Cómo cocinar a la muerte y no morir en el intento

Es un plato que puede ser servido de muchas formas. Caliente, frío. Al principio, al final. Por sorpresa, premeditado. Puede ser plato único, pero no tiene por qué. Sea cómo sea el cocinero y el comensal, suelen ser dispares cuanto al momento y las formas.

Mis pensamientos, ahora, son el oscuro reflejo de un alma atrapada entre las sombras de esta mesa de banquetes, donde el destino se sirve como un festín macabro. Me encuentro en la encrucijada de ser un comensal sin elección, un espectador silente en la tragedia culinaria de otro.

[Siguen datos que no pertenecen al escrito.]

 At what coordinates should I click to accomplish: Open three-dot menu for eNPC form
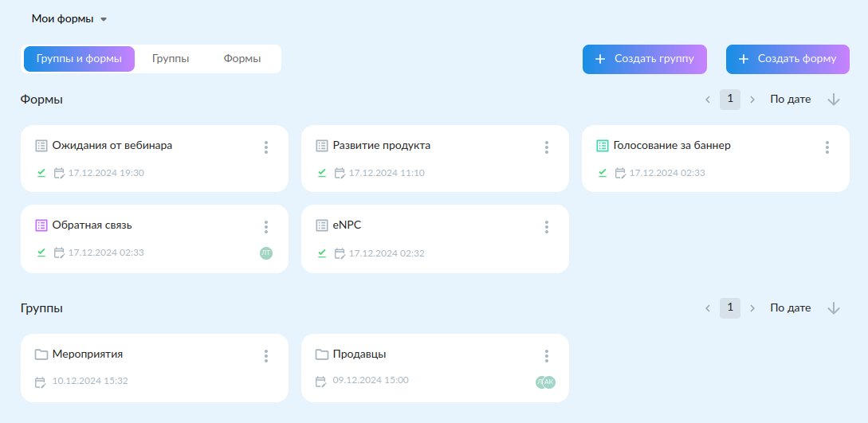click(546, 227)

¿Cómo llegué a ser este observador impotente, destinado a presenciar el dolor ajeno sin poder aliviarlo? Mis manos, ahora inertes, solían tener el control del cuchillo y el tenedor de mi propio destino. Pero aquí estoy, atrapado en la espera de una inminente degustación de amargura.

El plato, creado por las manos invisibles del destino, parece contener ingredientes de sufrimiento y desesperación. Cada bocado, un recordatorio de la fragilidad de las elecciones y la inevitable fragancia de la tragedia. El sabor amargo del destino se mezcla con la melancolía de lo irrevocable.

Yo ahora soy un comensal, pero no uno más. Sino uno de esos que no pueden decidir el plato. Porque ni siquiera soy yo quien se lo comerá. Pero sí soy quién verá y acompañará a quien lo haga. Yo sufriré su indigestión, sus males, y no le podré decir ni dar nada para evitar que eso ocurra. Ese es el papel más duro. El querer comértelo tú para que la persona por la que darías la vida no lo tenga que sufrir; y obviamente yo con ella.

Así, en la penumbra de esta cena trágica, soy el testigo silente, el espectador resignado de un festín que no elegí, pero que de alguna manera me reclama como participante involuntario. Mi corazón se estremece en la sombra de esta mesa, donde la vida y la muerte se sirven en un plato sin piedad.